Planetary boundaries, wellbeing & healthcare with Mia Heide (WELA)
What does it actually mean for human health that we’ve now exceeded 7 out of 9 planetary boundaries – up from 6 out of 9 in 2023 – and how should healthcare systems respond?
In this episode, we're joined by Mia Heide, engineer and researcher at WELA – Wellbeing Economy Lab, to unpack the latest science and what it implies for policy, practice, and care pathways. Sustainable Healthcare Podcast …
We talk about:
- What the planetary boundaries framework is – and why it’s about hard limits, not “nice-to-have” goals
- The new 2025 assessment showing we’ve transgressed 7/9 boundaries, and what changed since 2023
- How to downscale planetary boundaries to a country level (e.g. Denmark) using different sharing principles – equal per capita, capacity to reduce, historical responsibility, and “grandfathering”

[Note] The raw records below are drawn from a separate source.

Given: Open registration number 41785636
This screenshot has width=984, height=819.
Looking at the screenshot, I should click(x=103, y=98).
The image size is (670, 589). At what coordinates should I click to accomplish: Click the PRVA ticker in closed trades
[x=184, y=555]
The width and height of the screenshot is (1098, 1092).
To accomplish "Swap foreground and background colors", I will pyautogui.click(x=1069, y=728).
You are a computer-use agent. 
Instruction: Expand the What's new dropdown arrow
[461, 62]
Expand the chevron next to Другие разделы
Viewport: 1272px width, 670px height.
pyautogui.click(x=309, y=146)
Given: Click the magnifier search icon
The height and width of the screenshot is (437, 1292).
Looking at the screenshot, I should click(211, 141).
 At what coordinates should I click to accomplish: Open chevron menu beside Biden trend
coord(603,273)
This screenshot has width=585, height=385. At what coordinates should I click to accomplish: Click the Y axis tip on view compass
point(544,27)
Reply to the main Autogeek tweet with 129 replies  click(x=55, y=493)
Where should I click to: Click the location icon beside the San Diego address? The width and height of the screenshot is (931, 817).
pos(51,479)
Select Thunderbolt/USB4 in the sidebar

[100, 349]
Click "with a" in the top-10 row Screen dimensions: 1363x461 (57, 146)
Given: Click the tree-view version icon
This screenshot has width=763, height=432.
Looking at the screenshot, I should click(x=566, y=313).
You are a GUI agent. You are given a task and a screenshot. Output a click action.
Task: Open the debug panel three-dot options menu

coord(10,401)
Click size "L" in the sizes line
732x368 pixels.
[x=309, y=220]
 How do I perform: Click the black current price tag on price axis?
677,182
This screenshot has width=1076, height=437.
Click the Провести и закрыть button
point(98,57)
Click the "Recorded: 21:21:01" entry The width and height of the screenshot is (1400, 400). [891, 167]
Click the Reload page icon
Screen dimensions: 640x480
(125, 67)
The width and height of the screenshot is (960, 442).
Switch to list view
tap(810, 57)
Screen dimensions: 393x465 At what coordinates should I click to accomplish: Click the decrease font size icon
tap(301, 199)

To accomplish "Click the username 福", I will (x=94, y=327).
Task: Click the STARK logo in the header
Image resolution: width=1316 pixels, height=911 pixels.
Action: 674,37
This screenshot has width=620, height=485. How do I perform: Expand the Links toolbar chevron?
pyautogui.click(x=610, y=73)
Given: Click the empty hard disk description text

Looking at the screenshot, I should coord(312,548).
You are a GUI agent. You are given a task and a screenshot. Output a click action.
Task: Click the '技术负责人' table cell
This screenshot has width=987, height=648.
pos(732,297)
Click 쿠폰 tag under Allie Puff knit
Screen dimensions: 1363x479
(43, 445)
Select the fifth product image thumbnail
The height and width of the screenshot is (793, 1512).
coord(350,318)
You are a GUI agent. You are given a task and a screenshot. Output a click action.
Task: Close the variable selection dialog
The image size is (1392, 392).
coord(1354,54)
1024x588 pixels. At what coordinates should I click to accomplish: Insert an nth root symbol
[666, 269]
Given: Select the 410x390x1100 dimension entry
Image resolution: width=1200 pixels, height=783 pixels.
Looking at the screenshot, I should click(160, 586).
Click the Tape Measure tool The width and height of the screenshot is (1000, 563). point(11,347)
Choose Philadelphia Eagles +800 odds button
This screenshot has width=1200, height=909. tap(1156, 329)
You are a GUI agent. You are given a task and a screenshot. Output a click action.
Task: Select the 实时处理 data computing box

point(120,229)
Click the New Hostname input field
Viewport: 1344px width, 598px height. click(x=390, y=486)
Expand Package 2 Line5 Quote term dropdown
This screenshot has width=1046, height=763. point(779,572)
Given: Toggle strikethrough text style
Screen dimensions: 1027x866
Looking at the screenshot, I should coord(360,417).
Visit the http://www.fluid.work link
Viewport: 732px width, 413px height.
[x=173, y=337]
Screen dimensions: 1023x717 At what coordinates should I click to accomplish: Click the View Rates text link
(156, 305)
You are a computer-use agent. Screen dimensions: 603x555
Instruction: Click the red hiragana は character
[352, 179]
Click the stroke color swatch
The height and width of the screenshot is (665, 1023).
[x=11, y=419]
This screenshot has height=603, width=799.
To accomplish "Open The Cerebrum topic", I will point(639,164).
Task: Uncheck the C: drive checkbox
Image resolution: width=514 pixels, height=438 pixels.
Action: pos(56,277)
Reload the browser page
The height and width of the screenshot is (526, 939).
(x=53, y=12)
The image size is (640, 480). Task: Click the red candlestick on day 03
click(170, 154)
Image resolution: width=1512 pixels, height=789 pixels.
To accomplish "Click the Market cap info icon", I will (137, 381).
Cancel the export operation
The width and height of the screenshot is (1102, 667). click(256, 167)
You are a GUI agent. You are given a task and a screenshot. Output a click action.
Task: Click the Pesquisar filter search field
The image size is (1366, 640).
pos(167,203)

- Why some principles give wealthy countries like Denmark a negative carbon budget, and why “equal” is not the same as “fair”
- The concept of decent living standards – what’s the minimum energy and material footprint needed to secure basic human needs globally?
- Health impacts of specific boundaries once we overshoot them, including:
- Climate change: extreme weather, heat stress, displacement and food security
- Freshwater change: water scarcity, sanitation breakdown, conflict risk
- Novel entities (PFAS, microplastics, synthetic chemicals): cancer risk, hormone disruption, fertility impacts – and why this is hugely under-discussed in public health
- The uncomfortable paradox: we need to meet basic needs and stay within limits – and every tonne of CO₂ still counts
- Why healthcare decarbonisation must be seen in a two-way relationship:
- Healthcare activities impact planetary boundaries
- Overshooting those boundaries, in turn, undermines population health and health system resilience
- Where Mia still finds motivation and drive in 2025 – and why “a different world is possible” is not just a slogan
About our guest – Mia Heide & WELA
Mia Heide is an engineer and researcher at WELA – Wellbeing Economy Lab, a Danish, independent think tank working for a wellbeing economy where societal progress is measured by the ability to create good lives for all within planetary boundaries – now and for future generations.